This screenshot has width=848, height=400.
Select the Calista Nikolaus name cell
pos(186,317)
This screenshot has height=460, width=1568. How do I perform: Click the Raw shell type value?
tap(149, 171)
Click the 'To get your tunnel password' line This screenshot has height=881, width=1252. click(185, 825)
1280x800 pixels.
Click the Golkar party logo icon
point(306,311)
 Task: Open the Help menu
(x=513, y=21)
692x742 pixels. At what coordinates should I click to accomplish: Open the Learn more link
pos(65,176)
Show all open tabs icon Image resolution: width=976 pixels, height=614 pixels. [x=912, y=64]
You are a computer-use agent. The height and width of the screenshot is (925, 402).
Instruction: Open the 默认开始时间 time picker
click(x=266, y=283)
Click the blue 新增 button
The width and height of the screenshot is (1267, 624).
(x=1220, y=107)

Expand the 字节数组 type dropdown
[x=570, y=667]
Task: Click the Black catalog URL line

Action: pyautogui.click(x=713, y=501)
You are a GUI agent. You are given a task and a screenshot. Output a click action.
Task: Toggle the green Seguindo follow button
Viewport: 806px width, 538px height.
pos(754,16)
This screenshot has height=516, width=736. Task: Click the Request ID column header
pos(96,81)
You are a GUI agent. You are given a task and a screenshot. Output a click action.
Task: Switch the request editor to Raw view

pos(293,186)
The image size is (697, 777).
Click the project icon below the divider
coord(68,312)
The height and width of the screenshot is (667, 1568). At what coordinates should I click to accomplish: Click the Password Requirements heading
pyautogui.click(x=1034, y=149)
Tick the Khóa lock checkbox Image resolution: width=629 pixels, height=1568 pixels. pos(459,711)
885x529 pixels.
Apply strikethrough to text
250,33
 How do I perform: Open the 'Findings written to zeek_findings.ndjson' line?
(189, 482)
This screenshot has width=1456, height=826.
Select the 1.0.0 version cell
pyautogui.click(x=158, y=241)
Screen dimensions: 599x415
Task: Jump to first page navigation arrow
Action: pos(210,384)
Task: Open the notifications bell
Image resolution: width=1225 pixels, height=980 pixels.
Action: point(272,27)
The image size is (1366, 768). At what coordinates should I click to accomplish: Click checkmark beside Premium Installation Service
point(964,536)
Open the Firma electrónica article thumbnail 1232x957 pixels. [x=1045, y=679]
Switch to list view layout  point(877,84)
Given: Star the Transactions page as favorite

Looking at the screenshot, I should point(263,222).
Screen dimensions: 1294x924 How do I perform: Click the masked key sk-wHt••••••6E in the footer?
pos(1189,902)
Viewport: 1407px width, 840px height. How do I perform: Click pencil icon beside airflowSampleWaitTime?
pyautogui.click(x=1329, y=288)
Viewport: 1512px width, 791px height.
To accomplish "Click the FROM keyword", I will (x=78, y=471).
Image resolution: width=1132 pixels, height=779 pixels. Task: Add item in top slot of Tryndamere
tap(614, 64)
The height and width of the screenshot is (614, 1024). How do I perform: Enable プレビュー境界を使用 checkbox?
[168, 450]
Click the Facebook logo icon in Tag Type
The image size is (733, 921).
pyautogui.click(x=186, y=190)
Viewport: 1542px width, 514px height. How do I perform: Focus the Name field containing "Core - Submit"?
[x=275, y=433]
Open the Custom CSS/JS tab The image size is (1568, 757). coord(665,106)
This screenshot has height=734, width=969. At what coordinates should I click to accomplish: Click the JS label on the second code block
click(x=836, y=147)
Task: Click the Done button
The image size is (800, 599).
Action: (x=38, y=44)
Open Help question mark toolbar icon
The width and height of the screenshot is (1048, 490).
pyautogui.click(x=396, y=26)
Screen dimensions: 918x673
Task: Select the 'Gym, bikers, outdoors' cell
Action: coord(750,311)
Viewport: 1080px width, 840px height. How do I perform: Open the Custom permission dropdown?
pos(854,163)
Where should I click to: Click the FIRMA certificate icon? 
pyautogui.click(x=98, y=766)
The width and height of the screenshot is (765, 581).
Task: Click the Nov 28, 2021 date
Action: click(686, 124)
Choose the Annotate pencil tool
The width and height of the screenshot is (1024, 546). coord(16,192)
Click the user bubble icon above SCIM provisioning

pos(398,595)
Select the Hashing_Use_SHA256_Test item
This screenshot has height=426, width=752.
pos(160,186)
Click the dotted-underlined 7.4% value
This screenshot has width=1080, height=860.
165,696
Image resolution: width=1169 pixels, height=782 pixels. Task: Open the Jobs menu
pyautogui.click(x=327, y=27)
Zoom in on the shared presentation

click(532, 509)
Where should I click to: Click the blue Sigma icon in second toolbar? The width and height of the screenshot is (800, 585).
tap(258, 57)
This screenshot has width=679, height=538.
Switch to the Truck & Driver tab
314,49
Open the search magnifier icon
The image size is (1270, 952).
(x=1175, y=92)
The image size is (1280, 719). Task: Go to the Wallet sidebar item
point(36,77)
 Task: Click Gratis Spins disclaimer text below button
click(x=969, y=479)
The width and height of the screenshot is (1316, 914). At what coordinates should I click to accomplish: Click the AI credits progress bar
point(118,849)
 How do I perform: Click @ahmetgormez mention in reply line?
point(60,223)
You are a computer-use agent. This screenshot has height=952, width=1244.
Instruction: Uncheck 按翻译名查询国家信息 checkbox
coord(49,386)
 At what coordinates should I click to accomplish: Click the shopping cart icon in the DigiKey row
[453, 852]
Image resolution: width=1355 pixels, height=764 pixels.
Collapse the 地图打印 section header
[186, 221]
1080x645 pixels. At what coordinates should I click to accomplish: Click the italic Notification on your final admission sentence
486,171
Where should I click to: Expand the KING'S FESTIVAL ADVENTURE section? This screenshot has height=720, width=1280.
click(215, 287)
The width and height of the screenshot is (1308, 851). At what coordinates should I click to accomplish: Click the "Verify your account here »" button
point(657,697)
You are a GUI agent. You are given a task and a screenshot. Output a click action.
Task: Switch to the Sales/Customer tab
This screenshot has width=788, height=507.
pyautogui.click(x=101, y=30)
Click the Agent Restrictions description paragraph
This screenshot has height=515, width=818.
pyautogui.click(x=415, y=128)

************

## EXERCISE BRIEF
Only the number is wanted: how many lines in the listing hold "computer"?

## WRITTEN RESPONSE
2